(Collected data entries)
-- Opening Marker --
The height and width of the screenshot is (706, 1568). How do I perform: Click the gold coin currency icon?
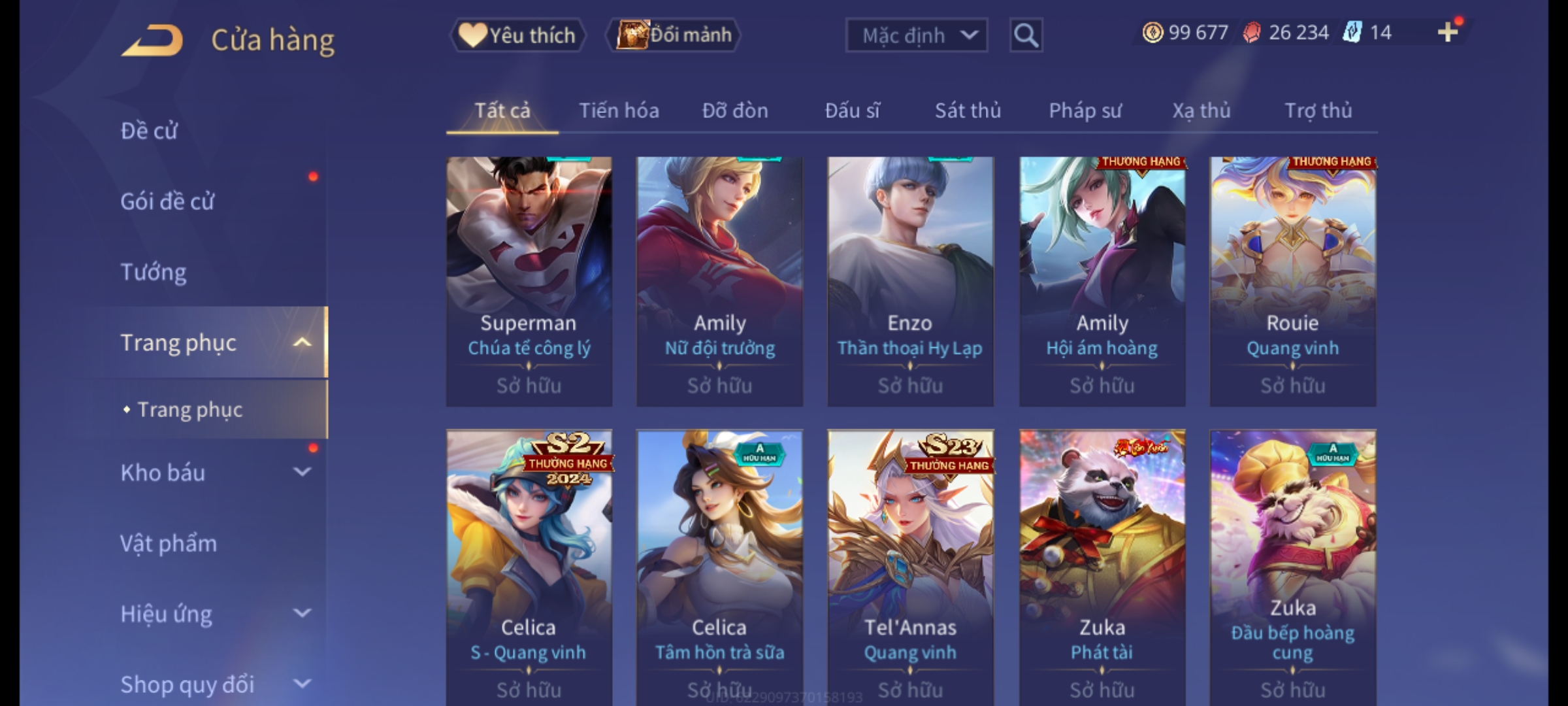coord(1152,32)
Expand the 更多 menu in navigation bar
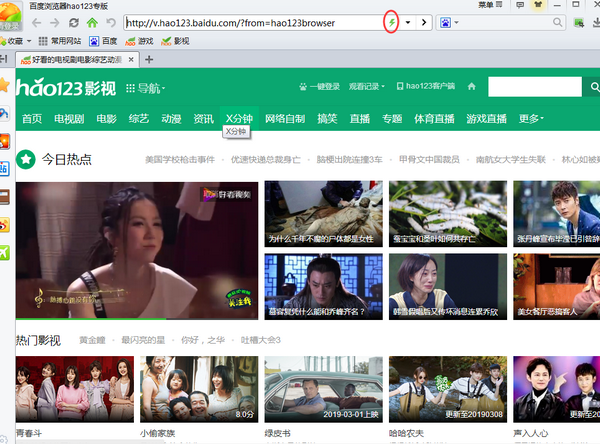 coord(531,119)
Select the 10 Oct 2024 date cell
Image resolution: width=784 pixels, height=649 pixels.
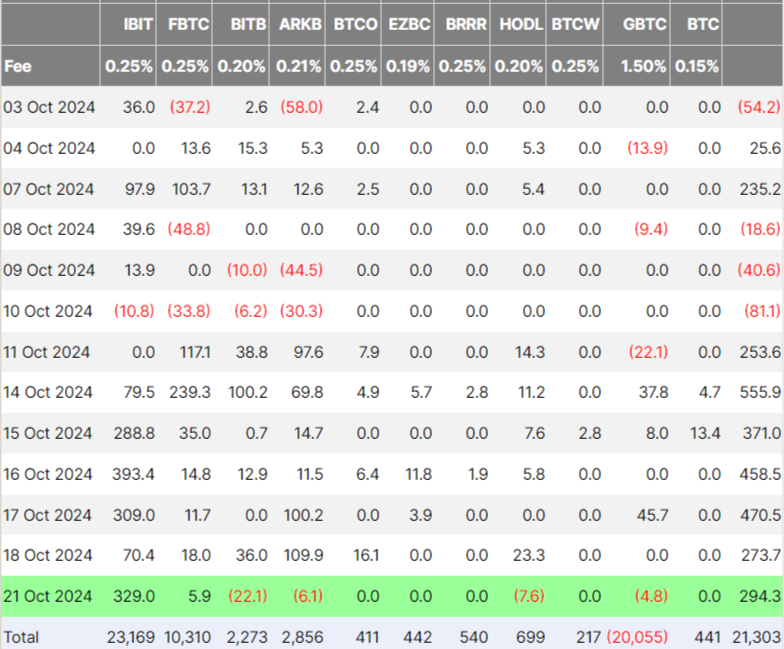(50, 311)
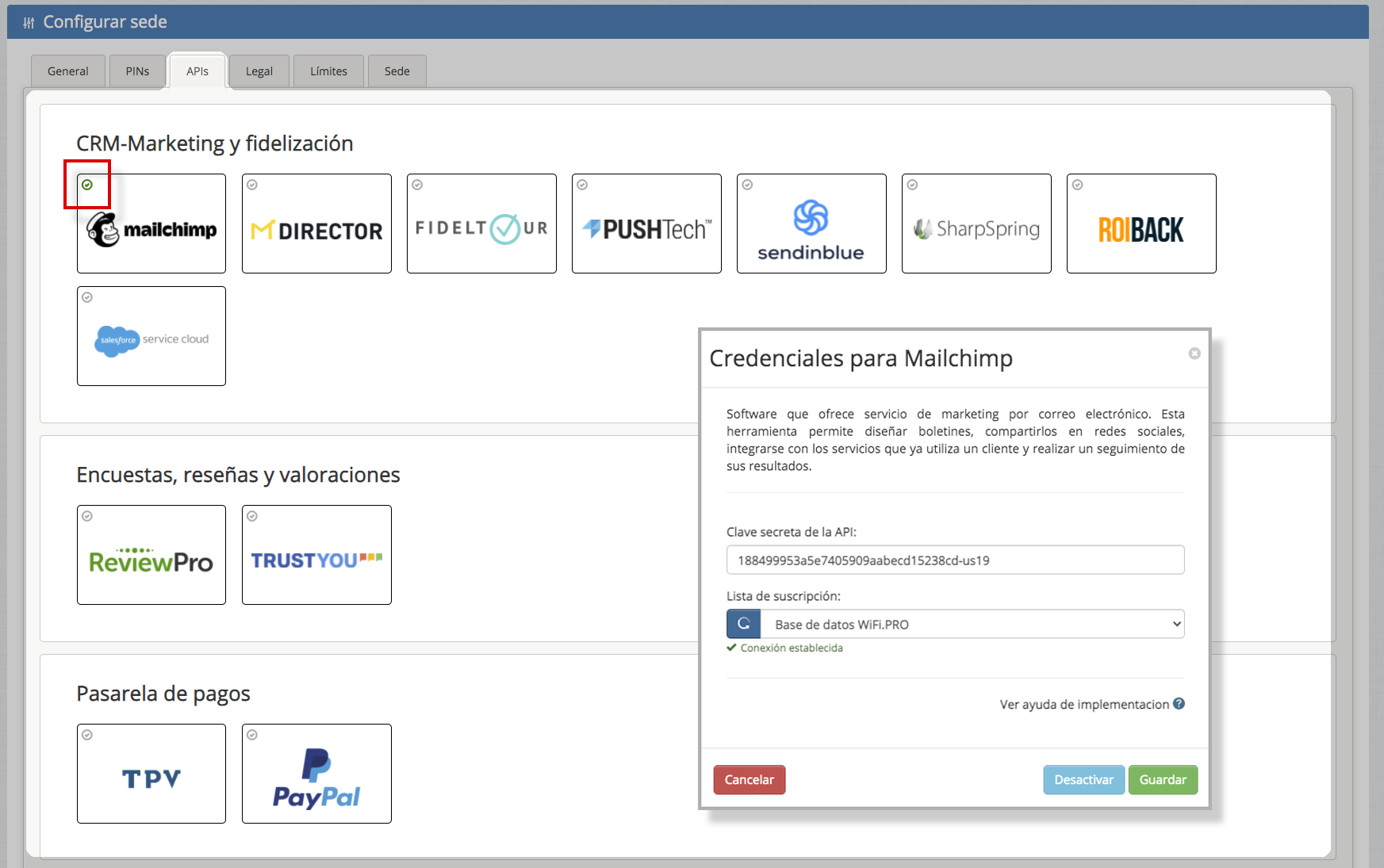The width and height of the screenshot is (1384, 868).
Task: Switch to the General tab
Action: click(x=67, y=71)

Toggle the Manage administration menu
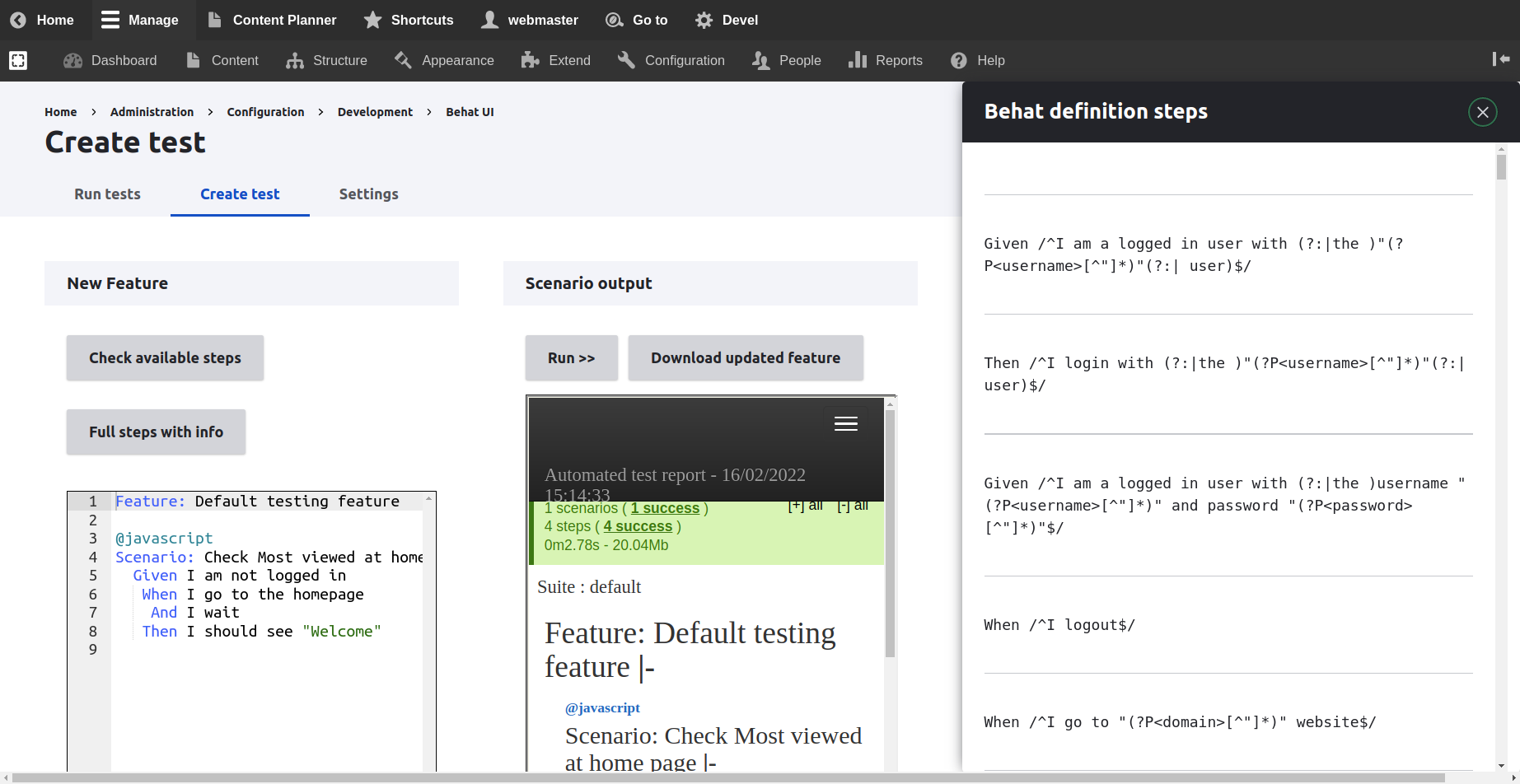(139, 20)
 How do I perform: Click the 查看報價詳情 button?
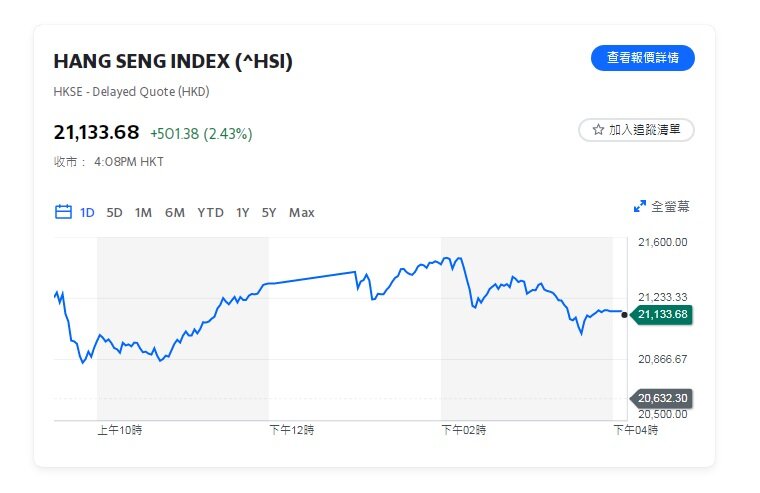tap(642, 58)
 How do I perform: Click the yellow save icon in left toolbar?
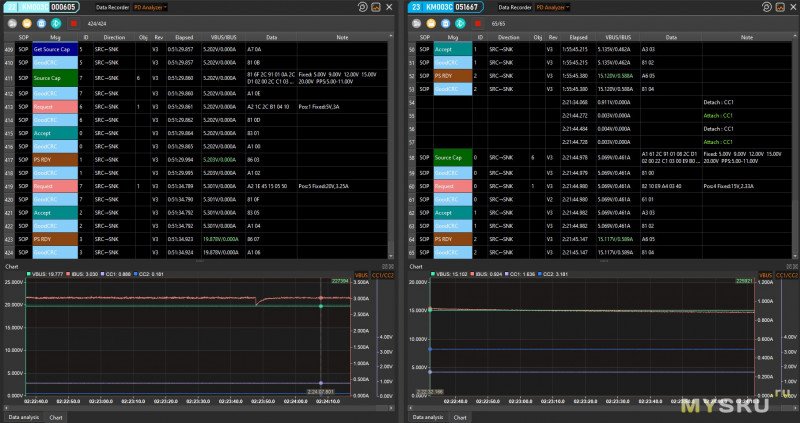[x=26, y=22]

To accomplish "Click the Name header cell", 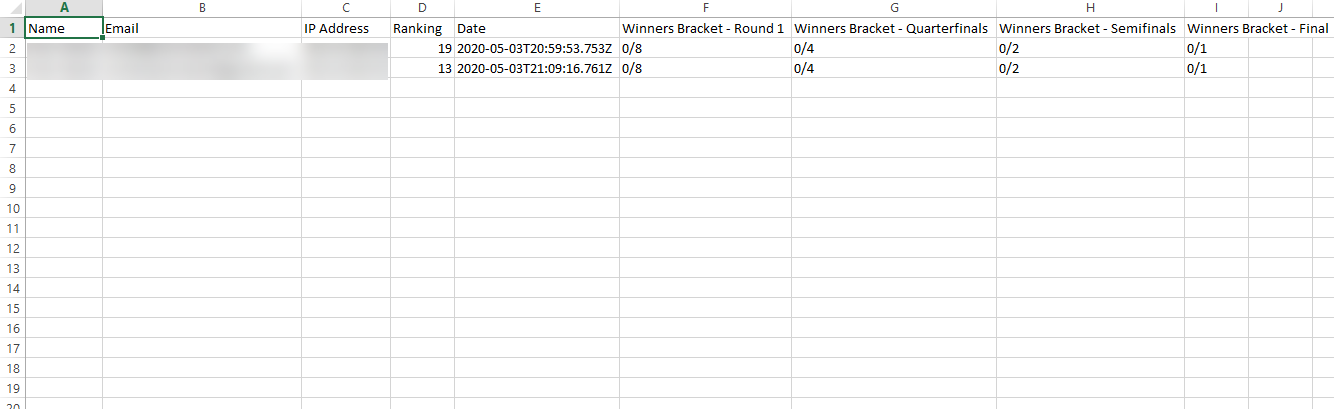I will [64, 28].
-- Closing Marker --
Nothing but the lines from the first line of the data through the line with "Select the 10 Oct 2024 date cell" belongs in the answer, copied exactly and without pictures.

The height and width of the screenshot is (706, 1568). How do I perform: Click the gold coin currency icon?
coord(1152,32)
Expand the 更多 menu in navigation bar
 coord(531,119)
Select the 10 Oct 2024 date cell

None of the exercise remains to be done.